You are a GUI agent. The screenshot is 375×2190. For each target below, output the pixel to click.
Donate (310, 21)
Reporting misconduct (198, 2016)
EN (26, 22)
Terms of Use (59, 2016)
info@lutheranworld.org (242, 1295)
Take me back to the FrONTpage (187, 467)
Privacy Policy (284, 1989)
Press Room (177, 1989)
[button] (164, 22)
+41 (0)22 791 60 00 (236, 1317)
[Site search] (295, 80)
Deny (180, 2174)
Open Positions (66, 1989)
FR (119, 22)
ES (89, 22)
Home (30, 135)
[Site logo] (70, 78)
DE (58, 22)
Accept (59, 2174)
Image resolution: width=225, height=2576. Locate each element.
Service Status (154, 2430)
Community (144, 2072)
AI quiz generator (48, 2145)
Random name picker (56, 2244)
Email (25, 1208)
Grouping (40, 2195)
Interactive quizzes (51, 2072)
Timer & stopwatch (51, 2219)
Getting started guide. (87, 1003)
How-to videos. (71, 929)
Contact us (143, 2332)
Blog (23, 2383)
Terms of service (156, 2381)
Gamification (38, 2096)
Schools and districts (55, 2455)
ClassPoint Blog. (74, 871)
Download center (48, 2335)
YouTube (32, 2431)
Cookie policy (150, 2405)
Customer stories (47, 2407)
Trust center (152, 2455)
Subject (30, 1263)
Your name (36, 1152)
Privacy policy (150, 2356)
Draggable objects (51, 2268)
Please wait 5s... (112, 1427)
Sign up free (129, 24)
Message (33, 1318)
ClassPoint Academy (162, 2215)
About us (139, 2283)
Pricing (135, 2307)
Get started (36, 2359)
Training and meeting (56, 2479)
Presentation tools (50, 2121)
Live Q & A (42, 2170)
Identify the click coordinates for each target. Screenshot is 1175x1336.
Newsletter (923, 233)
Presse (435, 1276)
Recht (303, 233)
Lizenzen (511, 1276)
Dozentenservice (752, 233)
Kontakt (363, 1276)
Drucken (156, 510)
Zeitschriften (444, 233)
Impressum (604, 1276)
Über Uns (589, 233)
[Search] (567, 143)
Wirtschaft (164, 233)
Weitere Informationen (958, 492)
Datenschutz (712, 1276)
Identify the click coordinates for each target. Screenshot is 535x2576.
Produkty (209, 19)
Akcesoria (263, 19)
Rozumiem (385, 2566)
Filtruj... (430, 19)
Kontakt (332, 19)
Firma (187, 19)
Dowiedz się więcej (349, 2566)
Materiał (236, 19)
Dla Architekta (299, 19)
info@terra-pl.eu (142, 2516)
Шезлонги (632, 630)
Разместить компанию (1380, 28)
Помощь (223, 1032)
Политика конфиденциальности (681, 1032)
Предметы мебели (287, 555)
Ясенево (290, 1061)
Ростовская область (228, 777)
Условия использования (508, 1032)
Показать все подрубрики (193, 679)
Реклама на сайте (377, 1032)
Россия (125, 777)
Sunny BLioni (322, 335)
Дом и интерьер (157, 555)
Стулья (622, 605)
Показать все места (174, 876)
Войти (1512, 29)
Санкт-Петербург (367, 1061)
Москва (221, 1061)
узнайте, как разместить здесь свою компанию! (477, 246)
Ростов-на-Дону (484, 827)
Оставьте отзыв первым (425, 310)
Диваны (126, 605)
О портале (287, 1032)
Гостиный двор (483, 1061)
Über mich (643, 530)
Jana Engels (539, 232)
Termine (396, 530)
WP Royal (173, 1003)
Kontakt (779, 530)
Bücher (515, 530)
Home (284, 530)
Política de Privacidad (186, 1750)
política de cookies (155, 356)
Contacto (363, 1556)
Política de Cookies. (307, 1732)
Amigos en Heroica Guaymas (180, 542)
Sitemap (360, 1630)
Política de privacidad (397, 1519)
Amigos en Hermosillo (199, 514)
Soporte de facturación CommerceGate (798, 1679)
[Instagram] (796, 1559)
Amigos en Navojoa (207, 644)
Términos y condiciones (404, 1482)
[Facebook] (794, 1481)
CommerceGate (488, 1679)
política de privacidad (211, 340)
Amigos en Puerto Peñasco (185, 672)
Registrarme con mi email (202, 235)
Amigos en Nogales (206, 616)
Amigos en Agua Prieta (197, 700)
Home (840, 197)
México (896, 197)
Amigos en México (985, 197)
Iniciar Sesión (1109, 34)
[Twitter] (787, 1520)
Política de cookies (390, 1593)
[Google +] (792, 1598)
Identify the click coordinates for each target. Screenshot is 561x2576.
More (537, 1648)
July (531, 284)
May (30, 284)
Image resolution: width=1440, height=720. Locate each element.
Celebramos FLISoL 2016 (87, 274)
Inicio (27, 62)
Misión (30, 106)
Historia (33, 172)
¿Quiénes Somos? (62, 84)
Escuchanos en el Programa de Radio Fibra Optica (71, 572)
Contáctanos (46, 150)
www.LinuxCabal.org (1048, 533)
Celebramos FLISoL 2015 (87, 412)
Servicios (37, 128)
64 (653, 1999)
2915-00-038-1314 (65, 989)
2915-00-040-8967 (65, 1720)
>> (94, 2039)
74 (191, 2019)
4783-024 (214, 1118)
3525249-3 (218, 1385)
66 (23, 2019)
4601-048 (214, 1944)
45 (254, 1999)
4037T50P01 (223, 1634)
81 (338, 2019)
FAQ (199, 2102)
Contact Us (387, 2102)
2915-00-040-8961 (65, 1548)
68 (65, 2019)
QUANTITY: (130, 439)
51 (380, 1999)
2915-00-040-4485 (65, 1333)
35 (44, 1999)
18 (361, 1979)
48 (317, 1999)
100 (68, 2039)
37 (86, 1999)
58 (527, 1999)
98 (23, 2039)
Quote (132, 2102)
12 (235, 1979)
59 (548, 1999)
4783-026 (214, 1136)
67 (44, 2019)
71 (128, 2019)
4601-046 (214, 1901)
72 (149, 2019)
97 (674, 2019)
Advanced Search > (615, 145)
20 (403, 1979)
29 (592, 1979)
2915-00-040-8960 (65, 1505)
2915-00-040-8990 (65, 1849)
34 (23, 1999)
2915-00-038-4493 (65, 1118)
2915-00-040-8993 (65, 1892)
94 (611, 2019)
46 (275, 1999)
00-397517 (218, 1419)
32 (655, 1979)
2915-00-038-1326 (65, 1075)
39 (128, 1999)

———

Work to do
Reproduce every line of the records above, character for character, leaving out nothing and changing nothing.

In response
You are a GUI agent. The screenshot is 375×2190. For each target below, output the pixel to click.
Donate (310, 21)
Reporting misconduct (198, 2016)
EN (26, 22)
Terms of Use (59, 2016)
info@lutheranworld.org (242, 1295)
Take me back to the FrONTpage (187, 467)
Privacy Policy (284, 1989)
Press Room (177, 1989)
[button] (164, 22)
+41 (0)22 791 60 00 (236, 1317)
[Site search] (295, 80)
Deny (180, 2174)
Open Positions (66, 1989)
FR (119, 22)
ES (89, 22)
Home (30, 135)
[Site logo] (70, 78)
DE (58, 22)
Accept (59, 2174)
Image resolution: width=225, height=2576. Locate each element.
Service Status (154, 2430)
Community (144, 2072)
AI quiz generator (48, 2145)
Random name picker (56, 2244)
Email (25, 1208)
Grouping (40, 2195)
Interactive quizzes (51, 2072)
Timer & stopwatch (51, 2219)
Getting started guide. (87, 1003)
How-to videos. (71, 929)
Contact us (143, 2332)
Blog (23, 2383)
Terms of service (156, 2381)
Gamification (38, 2096)
Schools and districts (55, 2455)
ClassPoint Blog. (74, 871)
Download center (48, 2335)
YouTube (32, 2431)
Cookie policy (150, 2405)
Customer stories (47, 2407)
Trust center (152, 2455)
Subject (30, 1263)
Your name (36, 1152)
Privacy policy (150, 2356)
Draggable objects (51, 2268)
Please wait 5s... (112, 1427)
Sign up free (129, 24)
Message (33, 1318)
ClassPoint Academy (162, 2215)
About us (139, 2283)
Pricing (135, 2307)
Get started (36, 2359)
Training and meeting (56, 2479)
Presentation tools (50, 2121)
Live Q & A (42, 2170)
Identify the click coordinates for each target. Screenshot is 1175x1336.
Newsletter (923, 233)
Presse (435, 1276)
Recht (303, 233)
Lizenzen (511, 1276)
Dozentenservice (752, 233)
Kontakt (363, 1276)
Drucken (156, 510)
Zeitschriften (444, 233)
Impressum (604, 1276)
Über Uns (589, 233)
[Search] (567, 143)
Wirtschaft (164, 233)
Weitere Informationen (958, 492)
Datenschutz (712, 1276)
Identify the click coordinates for each target. Screenshot is 535x2576.
Produkty (209, 19)
Akcesoria (263, 19)
Rozumiem (385, 2566)
Filtruj... (430, 19)
Kontakt (332, 19)
Firma (187, 19)
Dowiedz się więcej (349, 2566)
Materiał (236, 19)
Dla Architekta (299, 19)
info@terra-pl.eu (142, 2516)
Шезлонги (632, 630)
Разместить компанию (1380, 28)
Помощь (223, 1032)
Политика конфиденциальности (681, 1032)
Предметы мебели (287, 555)
Ясенево (290, 1061)
Ростовская область (228, 777)
Условия использования (508, 1032)
Показать все подрубрики (193, 679)
Реклама на сайте (377, 1032)
Россия (125, 777)
Sunny BLioni (322, 335)
Дом и интерьер (157, 555)
Стулья (622, 605)
Показать все места (174, 876)
Войти (1512, 29)
Санкт-Петербург (367, 1061)
Москва (221, 1061)
узнайте, как разместить здесь свою компанию! (477, 246)
Ростов-на-Дону (484, 827)
Оставьте отзыв первым (425, 310)
Диваны (126, 605)
О портале (287, 1032)
Гостиный двор (483, 1061)
Über mich (643, 530)
Jana Engels (539, 232)
Termine (396, 530)
WP Royal (173, 1003)
Kontakt (779, 530)
Bücher (515, 530)
Home (284, 530)
Política de Privacidad (186, 1750)
política de cookies (155, 356)
Contacto (363, 1556)
Política de Cookies. (307, 1732)
Amigos en Heroica Guaymas (180, 542)
Sitemap (360, 1630)
Política de privacidad (397, 1519)
Amigos en Hermosillo (199, 514)
Soporte de facturación CommerceGate (798, 1679)
[Instagram] (796, 1559)
Amigos en Navojoa (207, 644)
Términos y condiciones (404, 1482)
[Facebook] (794, 1481)
CommerceGate (488, 1679)
política de privacidad (211, 340)
Amigos en Puerto Peñasco (185, 672)
Registrarme con mi email (202, 235)
Amigos en Nogales (206, 616)
Amigos en Agua Prieta (197, 700)
Home (840, 197)
México (896, 197)
Amigos en México (985, 197)
Iniciar Sesión (1109, 34)
[Twitter] (787, 1520)
Política de cookies (390, 1593)
[Google +] (792, 1598)
Identify the click coordinates for each target. Screenshot is 561x2576.
More (537, 1648)
July (531, 284)
May (30, 284)
Image resolution: width=1440, height=720. Locate each element.
Celebramos FLISoL 2016 (87, 274)
Inicio (27, 62)
Misión (30, 106)
Historia (33, 172)
¿Quiénes Somos? (62, 84)
Escuchanos en el Programa de Radio Fibra Optica (71, 572)
Contáctanos (46, 150)
www.LinuxCabal.org (1048, 533)
Celebramos FLISoL 2015 (87, 412)
Servicios (37, 128)
64 (653, 1999)
2915-00-038-1314 (65, 989)
2915-00-040-8967 (65, 1720)
>> (94, 2039)
74 (191, 2019)
4783-024 (214, 1118)
3525249-3 (218, 1385)
66 (23, 2019)
4601-048 (214, 1944)
45 (254, 1999)
4037T50P01 (223, 1634)
81 (338, 2019)
FAQ (199, 2102)
Contact Us (387, 2102)
2915-00-040-8961 (65, 1548)
68 (65, 2019)
QUANTITY: (130, 439)
51 (380, 1999)
2915-00-040-4485 (65, 1333)
35 (44, 1999)
18 (361, 1979)
48 (317, 1999)
100 (68, 2039)
37 (86, 1999)
58 (527, 1999)
98 (23, 2039)
Quote (132, 2102)
12 (235, 1979)
59 (548, 1999)
4783-026 (214, 1136)
67 (44, 2019)
71 (128, 2019)
4601-046 (214, 1901)
72 (149, 2019)
97 (674, 2019)
Advanced Search > (615, 145)
20 (403, 1979)
29 (592, 1979)
2915-00-040-8960 (65, 1505)
2915-00-040-8990 (65, 1849)
34 (23, 1999)
2915-00-038-4493 (65, 1118)
2915-00-040-8993 (65, 1892)
94 (611, 2019)
46 (275, 1999)
00-397517 (218, 1419)
32 (655, 1979)
2915-00-038-1326 (65, 1075)
39 (128, 1999)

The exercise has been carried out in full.